Is that an echo I hear?

This was originally posted on my old blog on 4 February 2017.

The echo chamber effect works in two ways. First, it’s when you only get exposed to media which reflect your ideology, never challenging your already cemented views. Second, it’s when an opinion is uttered, and repeated in the media you are exposed to so often that you start believing it’s fact. The echo chamber effect is particularly associated with conservative media. A liberal echo chamber also exists, but it is more associated with the first than the second characteristic of the echo chamber.

Politics works differently in Europe and the left/right divide is more complicated (because in Ireland, where I live, for instance, there are nine political parties in parliament right now, with more having representatives at local government level. Compare this to the USA where they’re one party away from being a one-party state, and may already be there – but more on that in another post). Nevertheless, it’s safe to say I’m on the liberal side. I am as susceptible to the echo chamber as anyone else, and mostly see the liberal framing of news. I have noticed a worrying echo chamber effect in my news feed.

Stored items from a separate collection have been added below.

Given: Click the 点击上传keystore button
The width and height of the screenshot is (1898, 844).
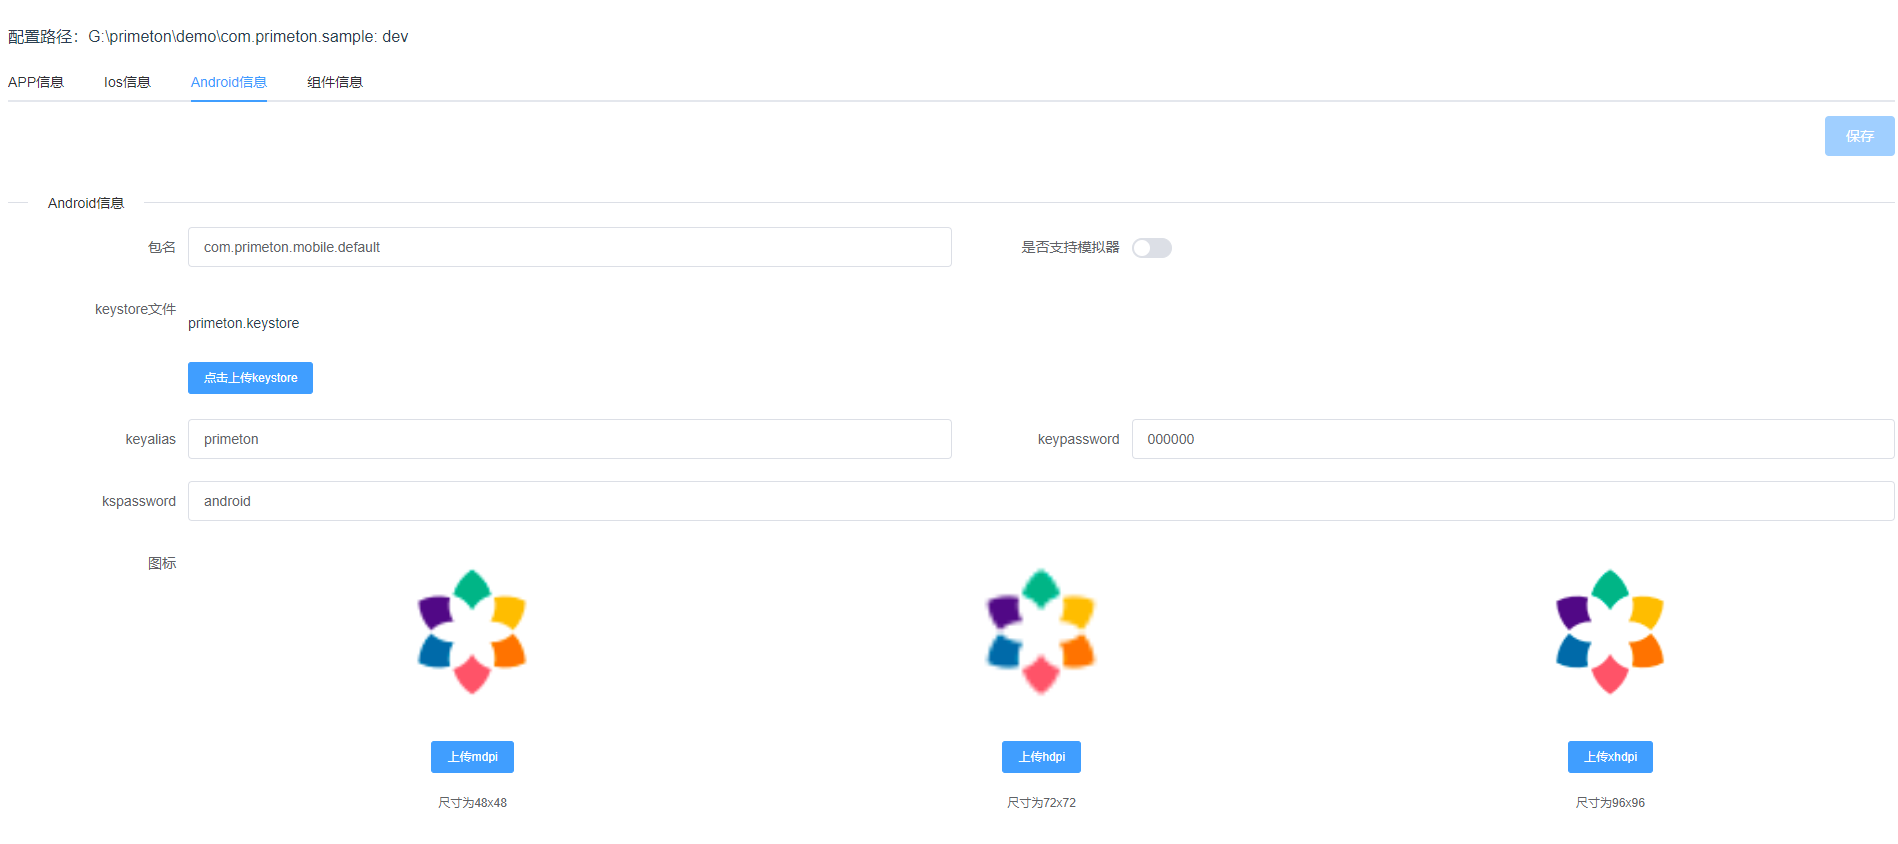Looking at the screenshot, I should coord(250,378).
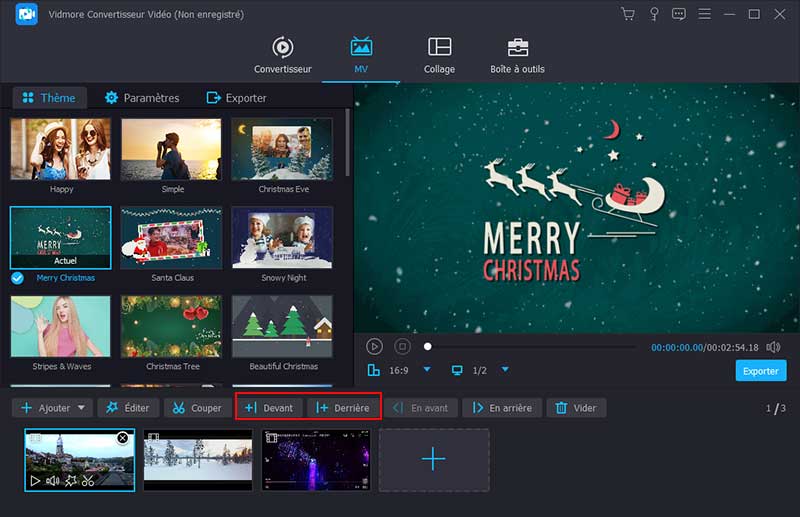Open the feedback chat bubble icon
This screenshot has height=517, width=800.
click(x=679, y=14)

Take, for example, the recent Bowling Green Massacre gaffe. Trump aide Kellyanne Conway cited a massacre that never happened to justify the recent Muslim ban. Conway was roundly mocked on social media for her mistake. My Twitter and Facebook feeds abounded with examples of witty responses which I admit I found very amusing. Yet something bothered me. The way this was all framed was that Conway was being schooled, roasted, owned, trolled. It was all framed as this triumph over her, that she was embarrassed. That those so cleverly mocking her achieved a victory over her, and over the Trump administration. So… what was Fox, bastion of right wing media, reporting?

That she misspoke, and corrected  herself. Then the report goes into great detail of the story she was actually referring to, and this in itself serves a purpose: it achieves what she was trying to achieve with the interview in which she made the mistake.

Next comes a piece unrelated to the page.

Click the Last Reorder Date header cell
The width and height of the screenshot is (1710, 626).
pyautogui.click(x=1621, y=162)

See, here’s the problem: those opposing Trump are creating this fantasy world in which they’re winning. We paint a picture where our clever social media burns actually matter to these people. They don’t. The people who got them into power, and the people who got Britain out of the EU, and the people who are likely to put Marine le Pen into power: our clever social media burns never reach their eyes or ears. Their echo chamber doesn’t report on those. The people who achieve the trolling are not in their Twitter or Facebook feeds. They live in a fantasy world where all these developments are building their utopia, while we live in a fantasy world where our intellectual warfare is actually affecting the Trumps, the Conways, the Farages, the Le Pens.

And while we each create and live our fantasy where we are winning, the wealthy and powerful are sucking the world around us dry, amassing the riches that will see them through the catastrophe their rape of earth’s resources will bring about. It’s like they’re feeding us drugs to keep us high, to keep up our illusion, so we don’t notice ourselves starving to death.